Data Distribution for ROOT implementation of the Configuration Database
Data distribution for the configuration database is implemented using standard BaBar bookkeeping and data distribution tools. Configuration database will be a part of the special datasets which include both conditions and configurations data. As of December 2005 there are no conditions datasets yet, but there is already one dataset defined which includes Configuration database only. The name of this dataset is "Nonevent-CfgDB".
ROOT implementation of the Configuration database uses KanAccess mechanism to find the physical location where the ROOT files are stored, and also an additional configuration file which tells the name of the most recent snapshot. Section below describes how to modify KanAccess and to setup the additional configuration files.
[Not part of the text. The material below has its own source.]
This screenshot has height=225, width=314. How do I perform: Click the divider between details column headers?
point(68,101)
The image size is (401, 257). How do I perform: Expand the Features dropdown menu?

The process of import of the Configuration database includes two stages:
- Copying the ROOT files which are the part of the configuration of conditions dataset. This is done with the standard data distribution tools.
- Update of the local rules file for the name of the most recent snapshot. This is done simply by calling the specific script and giving it the file name of the snapshot that has been imported.
The import procedure depends on whether you are using the remote bookkeeping database or local copy of it. Below we describe two typical use cases, for sites with or without local bookkeeping database.
Typical size of the ROOT file with the Configuration database now is around 7MB, so you won't need a lot of space just for it. But if you copy Configuration database you would probably need Conditions too, and Conditions' size is much bigger.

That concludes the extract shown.